● **EXCERPTED PASSAGE**
----------------------------------------

I don’t like to dwell in the past, but occasionally it’s nice to look back and see that all my work has actually gotten me somewhere.

Don’t bite the hand

I was working on the bi-annual weeding of the gooseberries today. It’s not that the gooseberries wouldn’t benefit from weeding more than once every six months, but there’s simply a limit to my tolerance.

It’s bad enough that nettles zing me and thistle spines lodge in my gloves as I pull them out. I don’t begrudge them their attempts to stay rooted in the ground and avoid the compost pile.

But the gooseberries have no excuse for aggression. I’m weeding around them, freeing them from competition, making sure they have plenty of space, light and air.

And what do I get for my efforts?

Stab wounds, scratches, spines broken off in my hands…ungrateful plants. Haven’t they heard the saying, Don’t bite the hand that weeds you?

Springtime Sensory Overload

We often think of springtime as an explosion of colour–white, yellow, purple, and pink flowers blooming, green grass growing. But spring is more than eye candy. Springtime is a sensory feast.

----------------------------------------

Dataset records:

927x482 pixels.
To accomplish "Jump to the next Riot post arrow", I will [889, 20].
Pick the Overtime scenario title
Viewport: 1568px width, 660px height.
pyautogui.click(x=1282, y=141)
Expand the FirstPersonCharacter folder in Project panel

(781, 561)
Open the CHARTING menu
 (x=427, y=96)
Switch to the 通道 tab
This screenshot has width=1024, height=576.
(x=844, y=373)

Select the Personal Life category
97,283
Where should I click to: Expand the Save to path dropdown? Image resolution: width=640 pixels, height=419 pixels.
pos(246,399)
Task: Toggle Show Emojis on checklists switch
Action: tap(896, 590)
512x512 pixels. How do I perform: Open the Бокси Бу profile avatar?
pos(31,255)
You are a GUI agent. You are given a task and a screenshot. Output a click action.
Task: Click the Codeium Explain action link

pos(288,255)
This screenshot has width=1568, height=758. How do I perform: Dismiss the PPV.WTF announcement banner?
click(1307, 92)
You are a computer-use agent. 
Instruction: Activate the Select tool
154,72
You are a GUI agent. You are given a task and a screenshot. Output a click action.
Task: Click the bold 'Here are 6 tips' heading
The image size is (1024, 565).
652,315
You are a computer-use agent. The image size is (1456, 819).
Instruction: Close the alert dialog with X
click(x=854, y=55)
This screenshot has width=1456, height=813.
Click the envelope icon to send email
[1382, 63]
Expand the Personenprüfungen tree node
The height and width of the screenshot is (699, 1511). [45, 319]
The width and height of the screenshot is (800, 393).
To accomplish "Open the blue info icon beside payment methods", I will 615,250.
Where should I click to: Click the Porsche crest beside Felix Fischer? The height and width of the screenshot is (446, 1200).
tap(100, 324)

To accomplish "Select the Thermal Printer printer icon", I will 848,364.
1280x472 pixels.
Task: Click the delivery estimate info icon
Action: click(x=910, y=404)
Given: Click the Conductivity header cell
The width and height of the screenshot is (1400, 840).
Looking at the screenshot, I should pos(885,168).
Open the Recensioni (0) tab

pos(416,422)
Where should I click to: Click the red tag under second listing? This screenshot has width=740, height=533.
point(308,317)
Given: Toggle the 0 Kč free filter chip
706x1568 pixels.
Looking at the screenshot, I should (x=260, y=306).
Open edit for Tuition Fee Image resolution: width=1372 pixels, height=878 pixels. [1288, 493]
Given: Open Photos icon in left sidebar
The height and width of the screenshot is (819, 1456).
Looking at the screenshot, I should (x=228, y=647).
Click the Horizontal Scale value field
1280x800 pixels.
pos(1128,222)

----------------------------------------

● **TASKS TO CARRY OUT**
a - Please reproduce the gardening passage from "But the gooseberries" up to and including "light and air.".
b - In the gardening passage, why does the writer say the gooseberries have no excuse for aggression? Answer in one to three sentences.

● **RESPONSES TO THE EXERCISE**
a -
But the gooseberries have no excuse for aggression. I’m weeding around them, freeing them from competition, making sure they have plenty of space, light and air.

b - The writer is weeding around the gooseberries to help them by freeing them from competition and making sure they have plenty of space, light and air. Unlike the nettles and thistles, which are trying to stay rooted and avoid the compost pile, the gooseberries gain from the weeding.